The executive session was held to discuss legal issues regarding the city's response to an inspection report that was recently released to the city from the Federal Aviation Administration (FAA).
Essentially the FAA report claims that the city "inappropriately transferred title to airport land to the [Woodward] municipal authority," which has been receiving revenue from the lease and/or sale of those parcels, which total around 135 acres of land on the east side of the airport. The report claims that the revenue from the lease and/or sale of those parcels should have instead gone to the West Woodward Airport to help cover operational costs there.
However, Sims said there are several problems with the report.
One is that "this report from the FAA was based upon largely upon a meeting with a group of concerned citizens and they had very little discussion with any city officials," he said.
Although at least one city official did meet with the FAA inspector for a time during his 2-day inspection of the West Woodward Airport on June 11-12, Sims told The News, "it was for a relatively short amount of time, just a couple of hours, as far as it relates to the whole inspection process."

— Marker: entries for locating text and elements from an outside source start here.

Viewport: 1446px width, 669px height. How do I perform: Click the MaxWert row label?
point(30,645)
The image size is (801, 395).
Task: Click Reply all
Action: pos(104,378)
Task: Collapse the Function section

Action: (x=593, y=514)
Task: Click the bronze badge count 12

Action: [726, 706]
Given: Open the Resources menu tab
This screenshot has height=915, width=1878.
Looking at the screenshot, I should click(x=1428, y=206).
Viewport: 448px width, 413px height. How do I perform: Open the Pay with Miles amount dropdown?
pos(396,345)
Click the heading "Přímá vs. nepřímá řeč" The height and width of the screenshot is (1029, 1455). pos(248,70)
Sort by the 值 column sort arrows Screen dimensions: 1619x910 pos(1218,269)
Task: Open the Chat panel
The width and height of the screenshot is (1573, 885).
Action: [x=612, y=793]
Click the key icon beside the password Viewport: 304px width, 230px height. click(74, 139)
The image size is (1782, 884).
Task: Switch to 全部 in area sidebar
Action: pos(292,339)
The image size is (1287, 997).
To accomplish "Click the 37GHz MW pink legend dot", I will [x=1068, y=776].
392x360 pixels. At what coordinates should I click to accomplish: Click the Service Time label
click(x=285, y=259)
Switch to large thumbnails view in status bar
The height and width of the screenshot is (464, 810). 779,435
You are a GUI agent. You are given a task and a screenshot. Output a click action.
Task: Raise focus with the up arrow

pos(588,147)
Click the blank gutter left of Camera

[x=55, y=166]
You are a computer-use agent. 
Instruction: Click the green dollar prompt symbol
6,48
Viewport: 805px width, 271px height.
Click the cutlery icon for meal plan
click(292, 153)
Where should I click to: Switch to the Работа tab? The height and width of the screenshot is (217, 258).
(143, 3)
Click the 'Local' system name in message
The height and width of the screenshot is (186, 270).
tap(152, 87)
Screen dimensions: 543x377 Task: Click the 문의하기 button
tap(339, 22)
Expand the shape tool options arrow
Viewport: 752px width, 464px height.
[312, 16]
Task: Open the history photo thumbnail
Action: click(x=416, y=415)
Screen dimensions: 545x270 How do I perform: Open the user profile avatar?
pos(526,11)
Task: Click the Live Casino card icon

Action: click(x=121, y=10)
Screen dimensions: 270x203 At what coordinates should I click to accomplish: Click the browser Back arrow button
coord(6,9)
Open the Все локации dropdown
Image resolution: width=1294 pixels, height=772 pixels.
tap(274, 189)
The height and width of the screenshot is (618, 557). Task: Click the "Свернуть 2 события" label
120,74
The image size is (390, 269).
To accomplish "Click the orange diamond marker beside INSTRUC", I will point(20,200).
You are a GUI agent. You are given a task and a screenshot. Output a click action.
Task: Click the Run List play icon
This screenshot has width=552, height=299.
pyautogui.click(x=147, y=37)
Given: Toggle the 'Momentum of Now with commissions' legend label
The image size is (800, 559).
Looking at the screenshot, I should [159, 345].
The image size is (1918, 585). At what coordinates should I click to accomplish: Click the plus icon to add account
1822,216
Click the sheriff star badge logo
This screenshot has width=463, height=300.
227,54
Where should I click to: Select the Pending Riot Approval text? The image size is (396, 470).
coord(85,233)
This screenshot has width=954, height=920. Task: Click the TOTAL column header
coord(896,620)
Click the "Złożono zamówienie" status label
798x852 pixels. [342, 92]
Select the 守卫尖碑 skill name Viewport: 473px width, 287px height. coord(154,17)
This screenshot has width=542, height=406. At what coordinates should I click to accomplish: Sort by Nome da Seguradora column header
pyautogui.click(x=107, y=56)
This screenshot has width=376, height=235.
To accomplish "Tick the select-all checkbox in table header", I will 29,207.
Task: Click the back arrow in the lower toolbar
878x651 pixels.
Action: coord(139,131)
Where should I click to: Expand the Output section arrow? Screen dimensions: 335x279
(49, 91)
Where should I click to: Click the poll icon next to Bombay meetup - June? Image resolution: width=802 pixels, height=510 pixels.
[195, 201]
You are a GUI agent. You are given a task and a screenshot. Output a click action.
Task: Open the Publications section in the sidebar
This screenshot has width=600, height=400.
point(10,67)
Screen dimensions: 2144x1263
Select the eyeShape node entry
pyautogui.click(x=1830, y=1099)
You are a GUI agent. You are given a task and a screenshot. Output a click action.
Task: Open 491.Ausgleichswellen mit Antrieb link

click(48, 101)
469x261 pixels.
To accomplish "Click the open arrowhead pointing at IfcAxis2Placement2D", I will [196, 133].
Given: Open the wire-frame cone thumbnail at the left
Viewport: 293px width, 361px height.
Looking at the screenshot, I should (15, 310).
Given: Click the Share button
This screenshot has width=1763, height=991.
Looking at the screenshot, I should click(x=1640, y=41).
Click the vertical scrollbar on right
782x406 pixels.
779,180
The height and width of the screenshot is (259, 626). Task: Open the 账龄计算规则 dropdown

But the bigger issue with the report, Sims said, is in what he believes to be an incorrect "assumption" on behalf of the FAA inspector.
"I believe the inspector made the assumption that the municipal authority is a separate entity with a separate interest," which it isn't, he said.
Rather the Woodward Municipal Authority is "a public trust, authorized by statute to hold properties on behalf of the city. The municipal authority is part of the city and its beneficiary is the city," Sims said.
But despite the perceived flaws with the report, the city attorney said he is continuing to look into the matter.
He said city officials will have to "gather" and "review" all the relevant documents that pertain to claims made in the FAA report. This will likely include the deed release documents, which are referenced in the FAA report, regarding the 135 acres on the east side of the airport that were released to the city in 1989 for the development of an industrial park.
It is in reviewing those documents that the city will start to draft a response to the FAA regarding the recent report, Sims said.
This response will likely include how the city plans to address certain "required corrective actions" that were outlined in the report as ways to fix the alleged non-compliance issues listed by the FAA inspector.
"As we assemble all the facts, we'll make those known, how those (corrective actions) will be addressed and what the city's plan will look like," Sims said.
The recommended corrective actions include everything from relocating a gun range and moving other equipment off airport property to paying lease rentals into the airport account to crediting the airport for salvaged materials from demolition projects at the airport.
While he didn't comment on how the city might address most of the FAA recommendations, Sims did address one of the bigger items in which the report states that "Title to released airport property should be returned to the airport from other city departments or entities."
The attorney said such action would be impossible.
"There's no legal entity that is the airport; it's the city. It's a legal impossibility to transfer property to the airport," Sims said.